* **EXCERPTED TEXT**:
[START]
Category Archives: Testing and checking

All testing is exploratory: change my mind

I’ve recently returned to Australia after several weeks in Europe, mainly for pleasure with a small amount of work along the way. Catching up on some of the testing-related chatter on my return, I spotted that Rex Black repeated his “Myths of Exploratory Testing” webinar in September. I respect the fact that he shares his free webinar content every month and, even though I often find myself disagreeing with his opinions, hearing what others think about software testing helps me to both question and cement my own thoughts and refine my arguments about what I believe good testing looks like.

Rex started off with his definition of exploratory testing (ET), viz.

A technique that uses knowledge, experience and skills to test software in a non-linear and investigatory fashion

He claimed that this is a “pretty widely shared definition of ET” but I don’t agree. The ISTQB Glossary uses the following definition:

An approach to testing whereby the testers dynamically design and execute tests based on their knowledge, exploration of the test item and the results of previous tests.

The definition I hear most often is something like the following James Bach/Michael Bolton effort (their edit of Cem Kaner’s suggestion, which they used until 2015):

An approach to software testing that emphasizes the personal freedom and responsibility of each tester to continually optimize the value of his work by treating learning, test design and test execution as mutually supportive activities that run in parallel throughout the project

They have since deprecated the term “exploratory testing” in favour of simply “testing” (from 2015), defining testing as:

Evaluating a product by learning about it through exploration and experimentation, including to some degree: questioning, study, modeling, observation, inference, etc.

Rex went on to say that the test basis and test oracles in ET “are primarily skills, knowledge and experience” and any such testing is referred to as “experience-based testing” (per the ISTQB definition, viz. “Testing based on the tester’s experience, knowledge and intuition.”). Experience-based testing that is investigatory is then deemed to be exploratory. I have several issues with this. There is an implication here that ET involves testing without using a range of oracles that might include specifications, user stories, or other more “formal” sources of what the software is meant to do. Rex reinforces this when he goes on to say that ET is a form of validation and “may tell us little or nothing about conformance to specification because the specification may not even be consulted by the tester”. Also, I can’t imagine any valuable testing that doesn’t rely on the tester’s skills, knowledge and experience so it seems to me that all testing would fall under this “experience-based testing” banner.
[END]
* **DATA PROVIDED**:
[START]
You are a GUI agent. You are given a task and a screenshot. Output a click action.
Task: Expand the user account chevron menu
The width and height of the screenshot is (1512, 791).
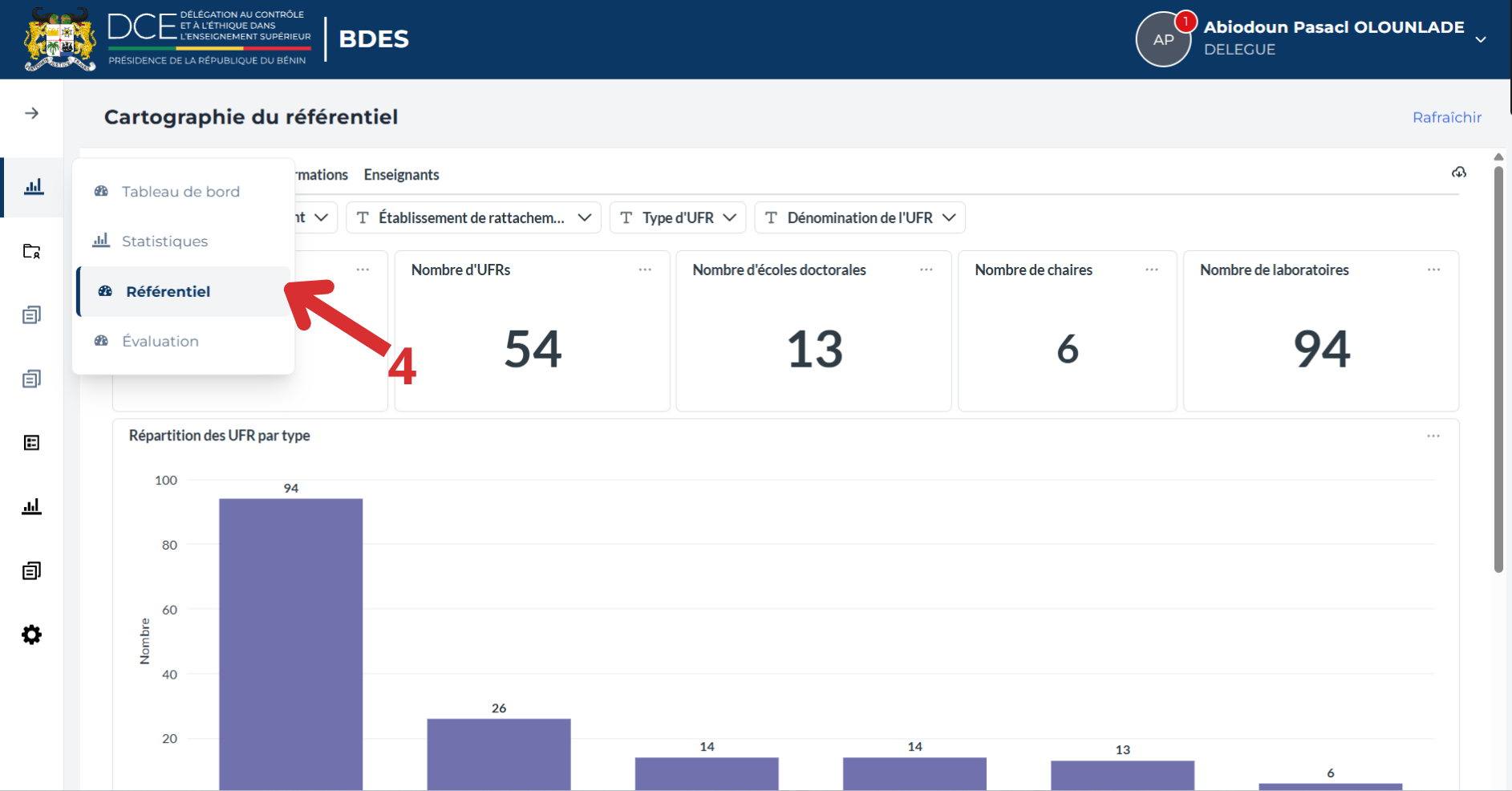[1481, 39]
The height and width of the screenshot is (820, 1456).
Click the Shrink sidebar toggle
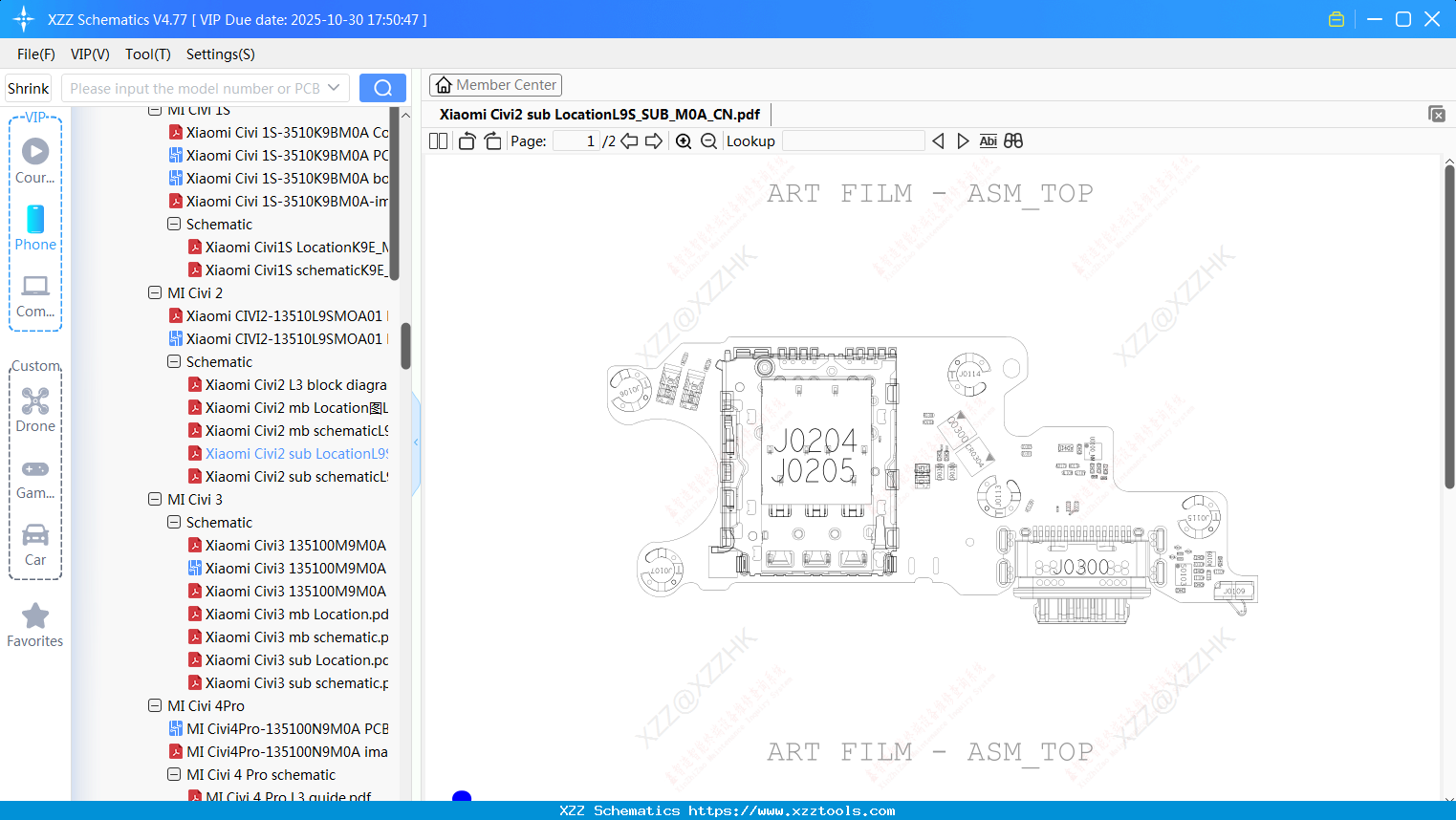(28, 87)
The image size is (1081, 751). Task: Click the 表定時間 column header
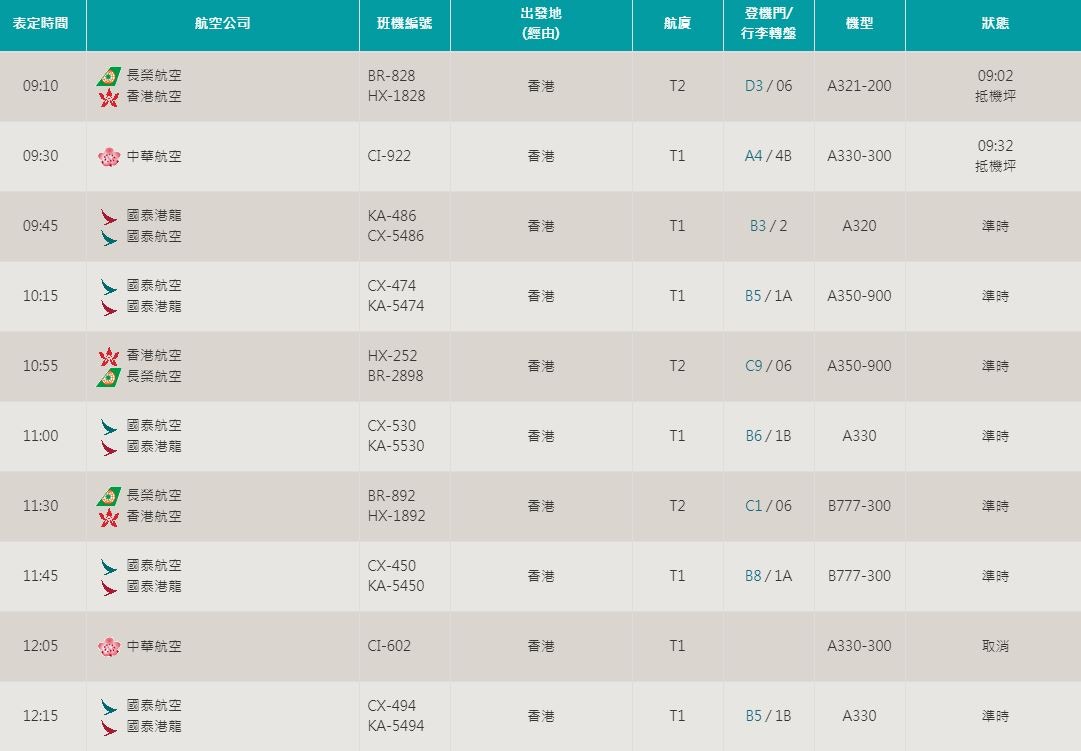pos(41,24)
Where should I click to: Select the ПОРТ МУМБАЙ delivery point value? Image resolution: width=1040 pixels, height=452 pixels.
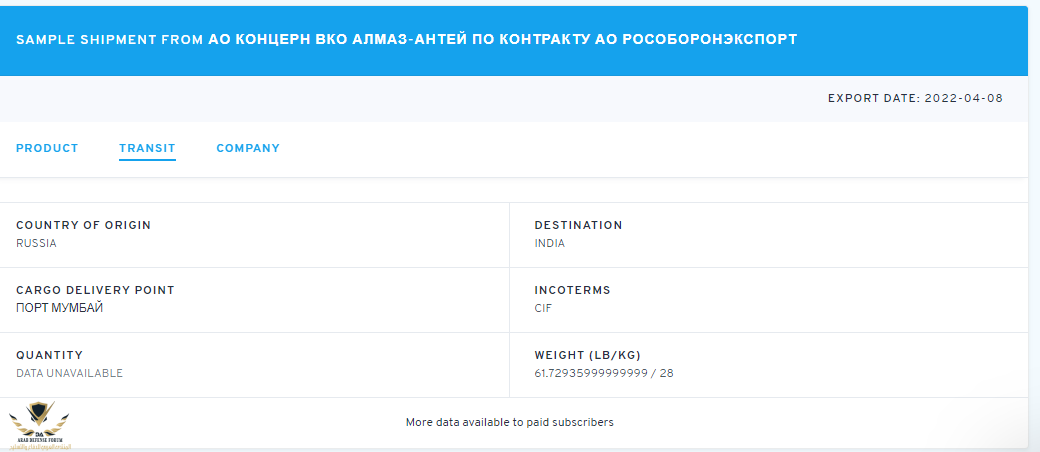coord(60,308)
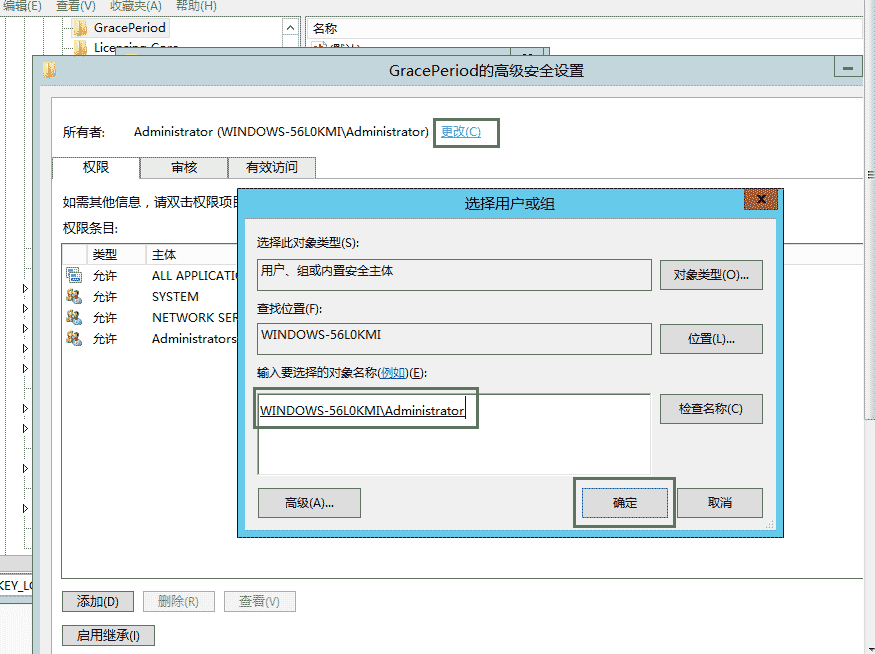Click the 启用继承 button
Viewport: 875px width, 654px height.
click(107, 635)
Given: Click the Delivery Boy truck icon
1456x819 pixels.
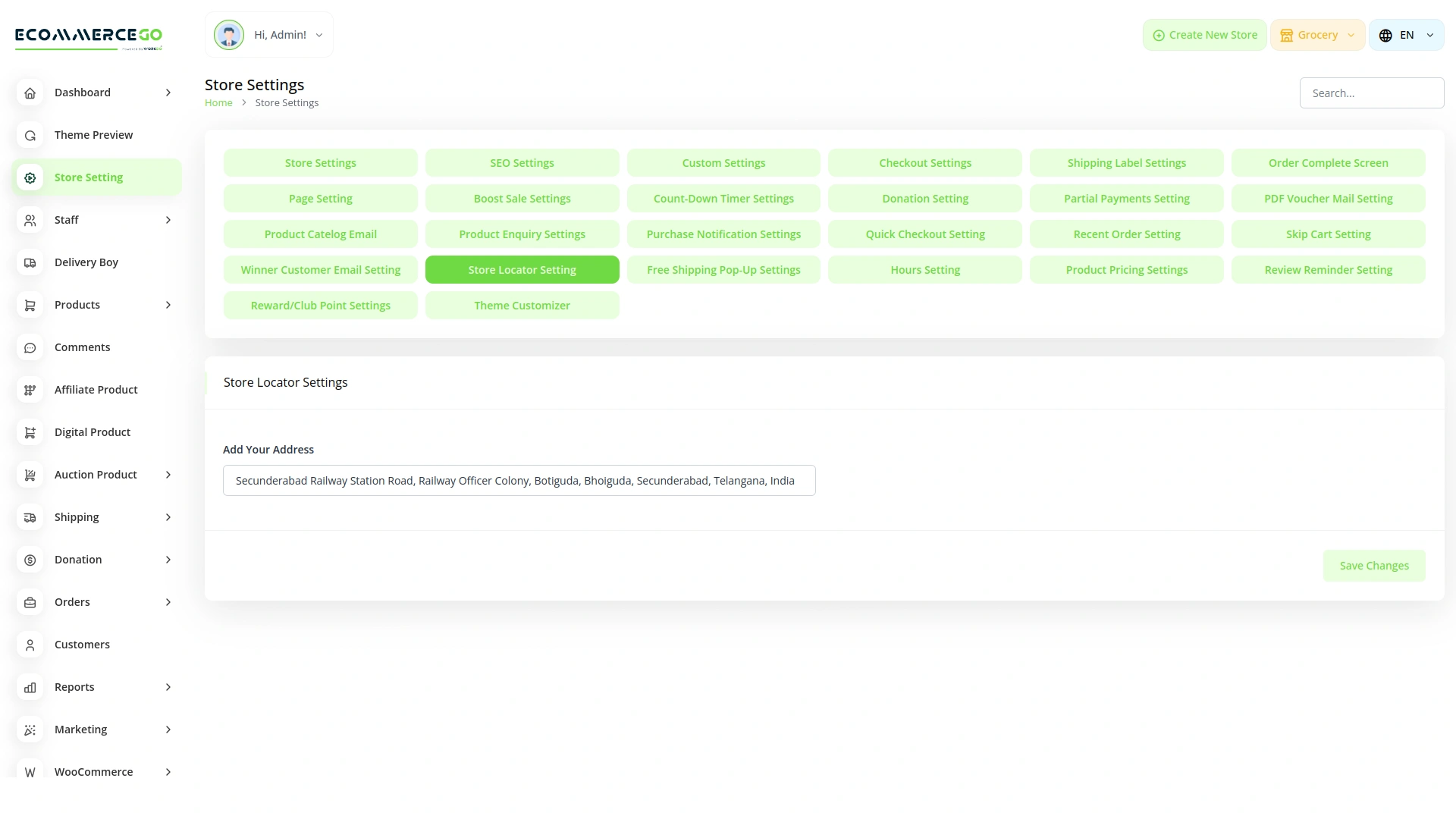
[END]
* **EXERCISE AIM**:
Set down everything from "Rex started off" down to "of previous tests." in the post on exploratory testing, word for word. The lines above come from a different source than the text.

* **TASK RESPONSE**:
Rex started off with his definition of exploratory testing (ET), viz.

A technique that uses knowledge, experience and skills to test software in a non-linear and investigatory fashion

He claimed that this is a “pretty widely shared definition of ET” but I don’t agree. The ISTQB Glossary uses the following definition:

An approach to testing whereby the testers dynamically design and execute tests based on their knowledge, exploration of the test item and the results of previous tests.